Bueno, malo, llorón, generoso, granuja… Para nuestro hijo estos adjetivos son espejo y corsé, ya que fijan de él una característica de la que es difícil escapar.
Casi sin darnos cuenta ponemos a nuestro hijo una etiqueta que repetimos como una coletilla ante conocidos y ajenos: “¿Cómo está tu niño?”, nos preguntan. “Ya sabes, es un trasto”, contestamos. La etiqueta impulsa a los padres a interpretar las acciones de niño en función de ella. Por ejemplo, como nuestro hijo es un trasto, cuando rompe la servilleta en mil trocitos, su madre se enfada. Sin embargo, su tía, que siempre lo ha considerado muy inteligente, exclama: “Míralo, qué precisión, siempre está investigándolo todo”. ¿Cómo influye esto en su eduación?
Cómo funcionan las etiquetas negativas
Normalmente pensamos que al llamar “malo” al niño le estamos dando un ejemplo de lo que debe ser. No es así. En realidad, le estamos diciendo lo que vemos de él, lo que ya es. Al definirlo no le transmitimos que puede o debe cambiar, sino que él es así. Es la imagen que le mostramos: eres egoísta, no se puede confiar en ti, no piensas en los demás.
La mirada del otro nos estructura. ¿Cómo de competentes somos capaces de mostrarnos ante un jefe con el que empezamos con mal pie y parte de la idea de que somos estúpidos? ¿No nos volvemos más torpes, más lentos e incluso nosotros mismos nos vemos más estúpidos? Cuanto más pequeños, más nos estructura la mirada del otro. Sobre todo si proviene de esas personas cuyos juicios no nos vamos a cuestionar jamás, al menos durante la infancia: los padres.
Las etiquetas son eso, un juicio de valor que coarta la personalidad al focalizarla en una sola (y aparentemente definitiva) característica. La etiqueta no permite el movimiento. Bien… si no debemos llamarlo “malo”, ¿por qué no destacar sus virtudes, por qué no llamarlo bueno?
Cómo funcionan las etiquetas “positivas”
“Es muy responsable”, dice la madre de Alberto continuamente. ¿Cómo puede esta palabra influir negativamente en la configuración de su personalidad? Pues sí, puede. Ser “responsable” supone una presión enorme en la vida de un niño. “Voy a estudiar mucho, si me pegan no lo voy a devolver, voy a hacer caso a mis padres…” serán pensamientos de Alberto conforme crezca, preso de la etiqueta.

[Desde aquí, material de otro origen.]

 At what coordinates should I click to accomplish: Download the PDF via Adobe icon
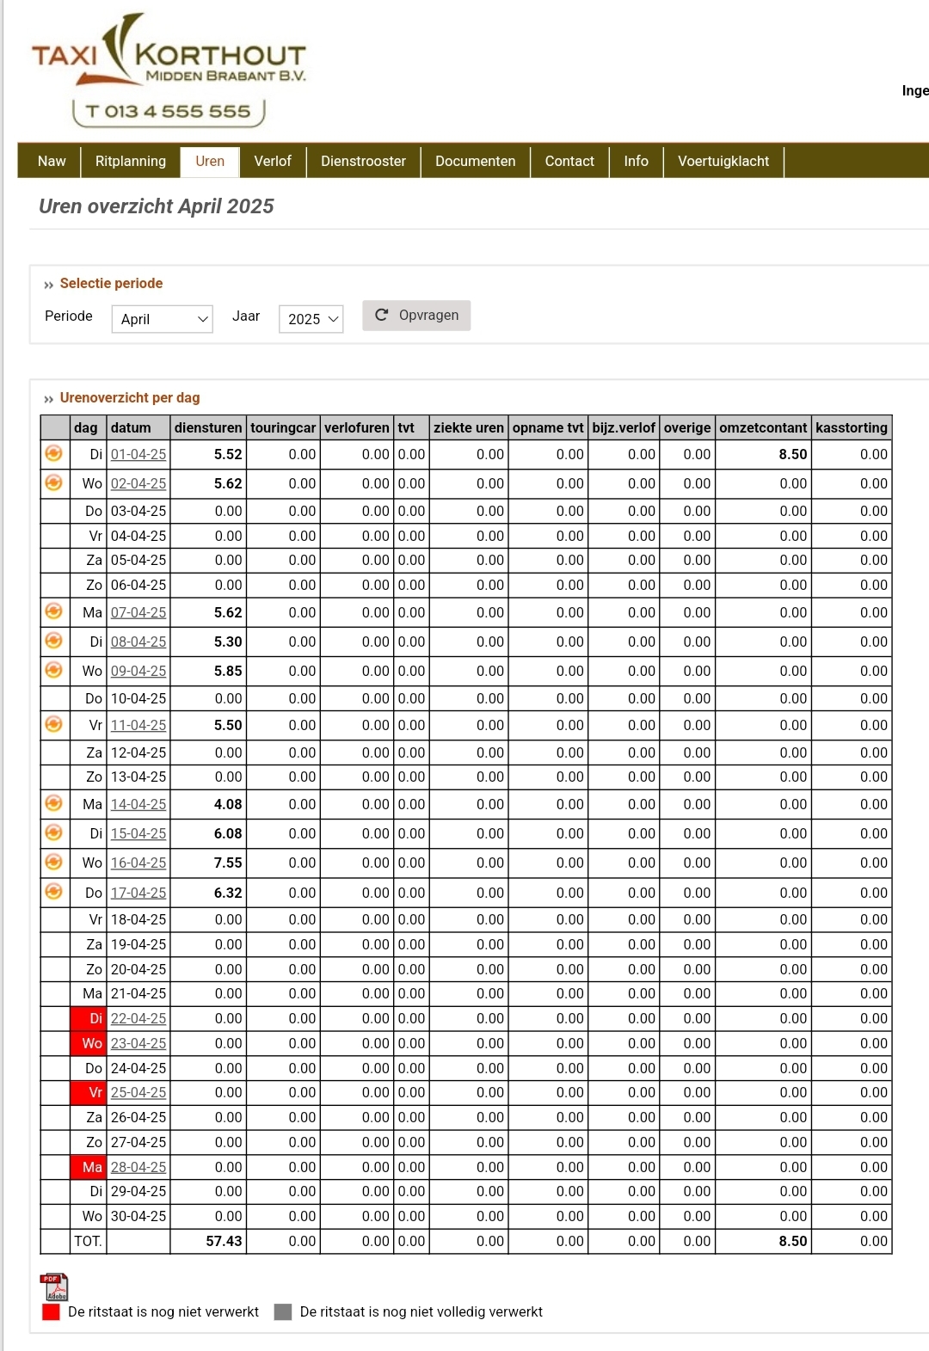(x=54, y=1287)
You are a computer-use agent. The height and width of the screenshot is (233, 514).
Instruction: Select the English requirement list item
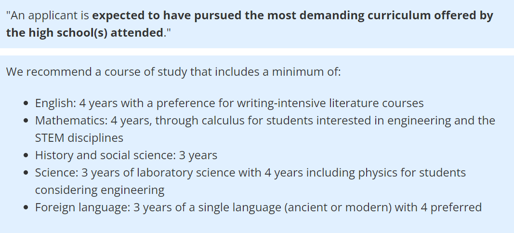[x=229, y=103]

¿Acaso no es bueno esto, que se esfuerce por ser mejor?, nos podemos preguntar. No. Lo que vive un niño con una etiqueta “buena” es que para conseguir el amor de los que le rodean ha de ser siempre así. “El niño va a renunciar a otras parcelas de sí mismo para conseguir la aprobación y su autoestima se va a sostener en función de los juicios que recibe de fuera”, recuerda la psicóloga Isabel Gallardo.
De adultos, el perfil de estos niños es el de hombres y mujeres de éxito profesional y personal de los que todo el mundo tiene un buen concepto… excepto quizás ellos. Su autoestima es baja y no se sienten bien, se han construido esclavos del juicio externo.
Palabras que funcionan
“A un hijo hay que verlo con todas sus capacidades, dificultades, luces y sombras, y aceptarlo tal cual es”, recuerda Isabel Gallardo. Y para eso, claro, no sirve la etiqueta, que es como una sentencia. La forma de utilizar el lenguaje es haciendo referencia a las conductas, no a la persona, y escuchando y poniendo palabras a la emoción que hay detrás, especialmente a esa edad.